Another bill, introduced in July by New York Rep. Grace Meng (D-Queens), does even less. The "Quiet Communities Act of 2015" (H.R. 3384) would re-establish a Noise Abatement Office within the Environmental Protection Agency with a broad mission to promote the development of effective state and local noise control programs, conduct noise research, develop educational materials on the effects of noise and to carry out a study of "airport noise" and the effectiveness of noise-abatement programs at airports around the country. The seven-page bill would appropriate $21 million to establish the new office, which was shut down during the Reagan Administration.

In the remote chance that either of these bills moves forward in a Congress that is getting little done on any front these days, they seek to address the problems not by legislating clear mandates but by establishing additional processes for public input. That is not nearly enough.

As has been quite clear from the work being done by concerned residents on the Peninsula and elsewhere around the nation, getting heard is not the problem. An arrogant federal agency has simply ignored the input and protests, including those from our local members of Congress.

Rep. Anna Eshoo, who is one of 14 co-sponsors of Gallego's bill and recently joined Meng's bill, issued a press release last week that gave both the bills and Eshoo's role more import than they deserve. Under the headline "Eshoo unveils legislative package to reform FAA," her office quoted her as saying "The bills I've introduced require the FAA to plan with communities when implementing NextGen, and restore the EPA's Office of Noise Abatement and Control, which was defunded more than three decades ago."

Although we're happy to see Eshoo co-sponsoring these bills, they hardly constitute a "legislative package" of reforms deserving of being heralded by a press release.
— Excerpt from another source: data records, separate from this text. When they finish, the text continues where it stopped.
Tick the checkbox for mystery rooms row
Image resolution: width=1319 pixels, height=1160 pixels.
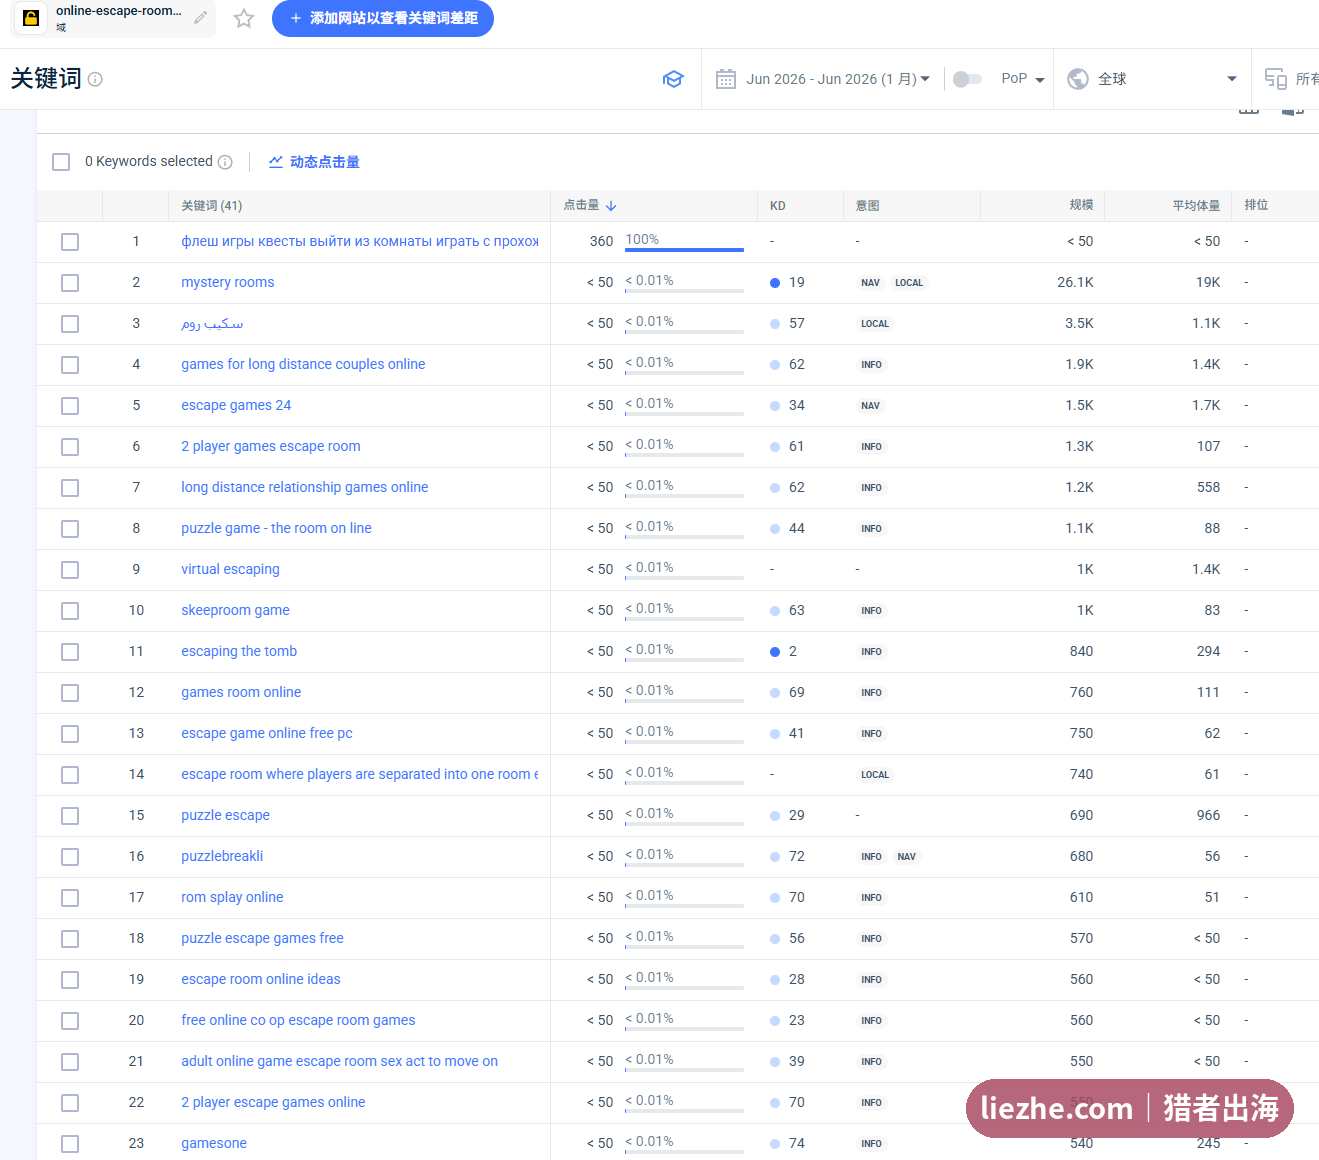(70, 283)
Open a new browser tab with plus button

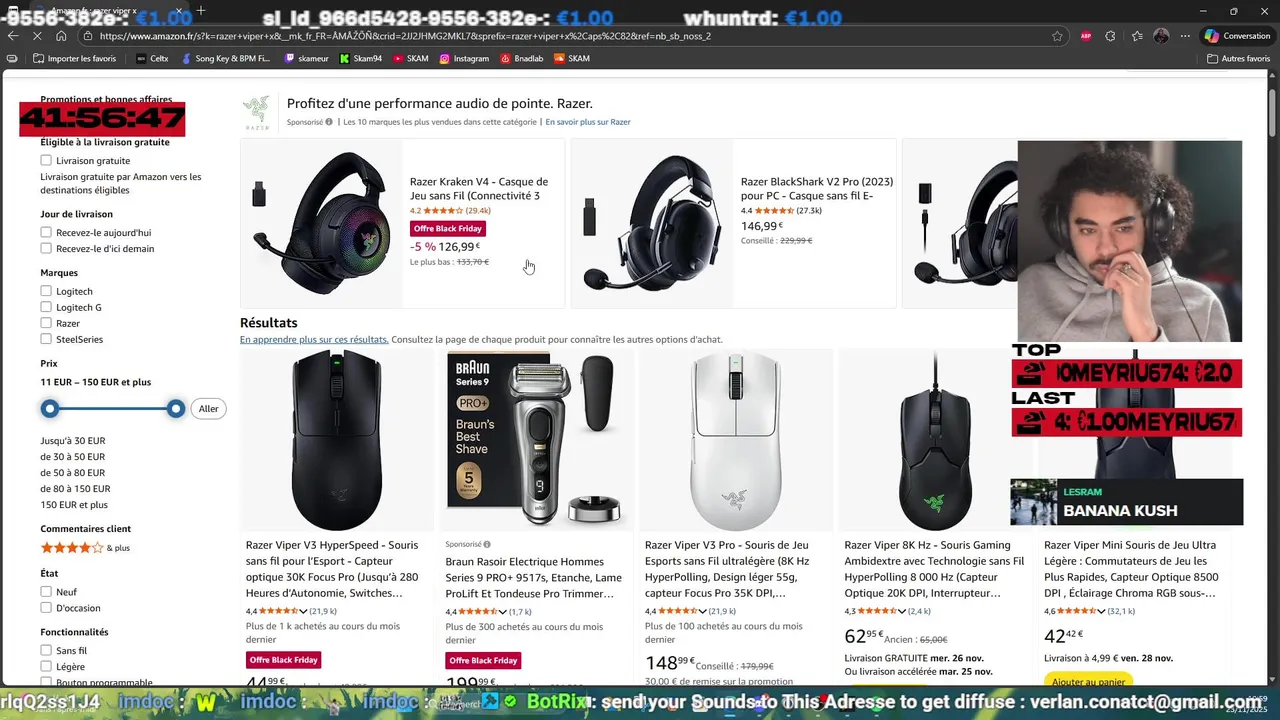point(201,10)
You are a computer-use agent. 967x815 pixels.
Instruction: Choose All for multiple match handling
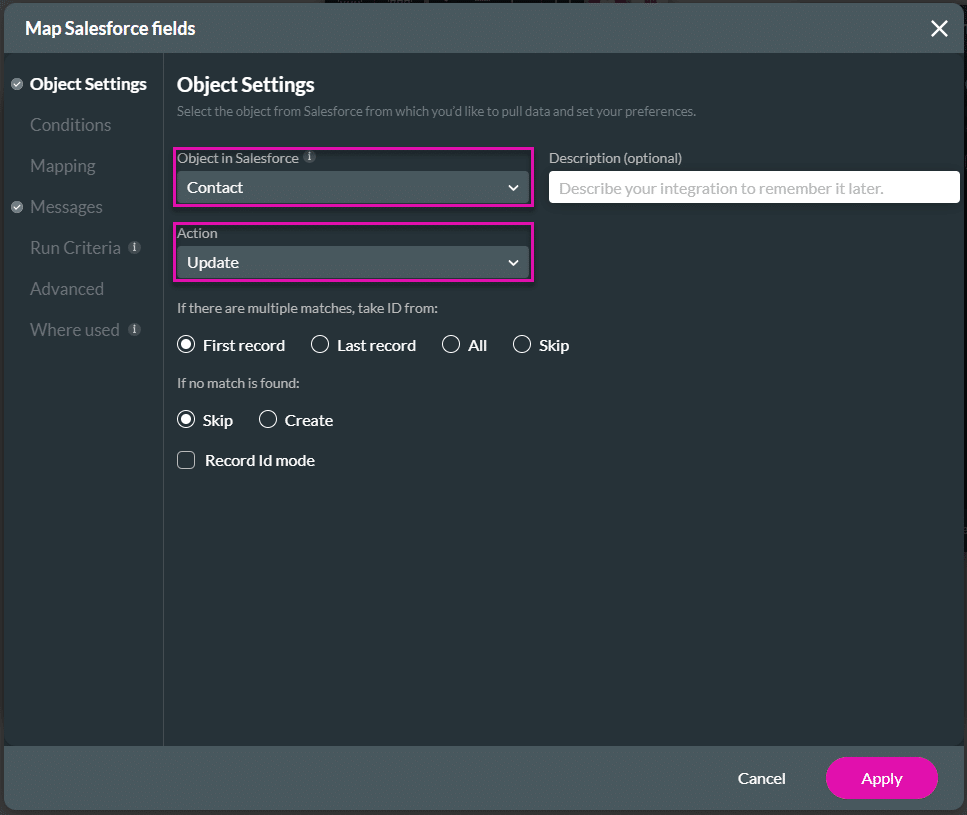click(x=451, y=344)
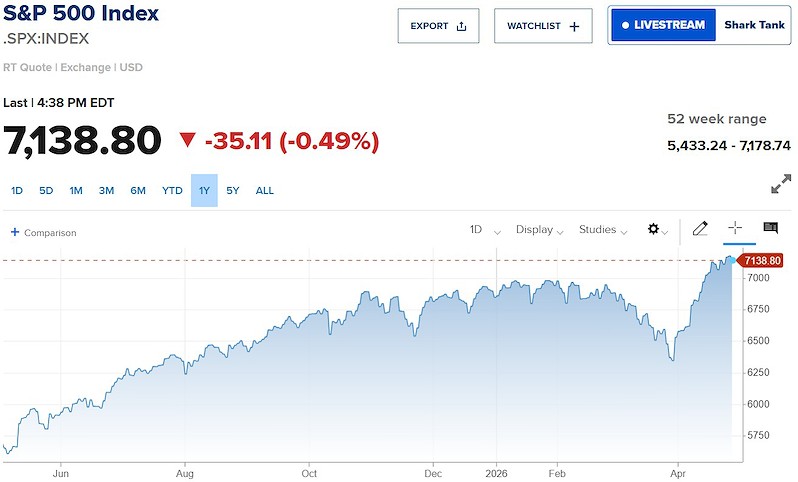Open the Studies dropdown
The height and width of the screenshot is (482, 798).
coord(602,230)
We hope her primary efforts are continuing to focus on discussions directly with Administration and FAA officials and in trying to persuade Republican committee chairs to hold oversight hearings on the NextGen program.

There are only two ways residents of the Peninsula and other areas around the country might obtain relief from the excessive noise that has resulted from the FAA's new flight routing system: carefully drafted detailed legislation that has broad bipartisan support (which neither of these bills have) or political pressure from congressional Democrats brought to bear on the White House and the FAA.

Eshoo has already registered the concerns of her constituents in letters and conversations with the FAA. But rather than unlikely-to-succeed legislative efforts, we hope she works with other members of Congress to step up political pressure during the final year of the Obama administration.

Eshoo's constituents have come up with some sensible solutions of increasing the altitude at which planes cross over populated areas before reaching the bay and distributing the arrival flight paths over a larger area so the impact is shared more equally among communities.

The slow, virtually moribund legislative process isn't the answer. Hard ball politics is.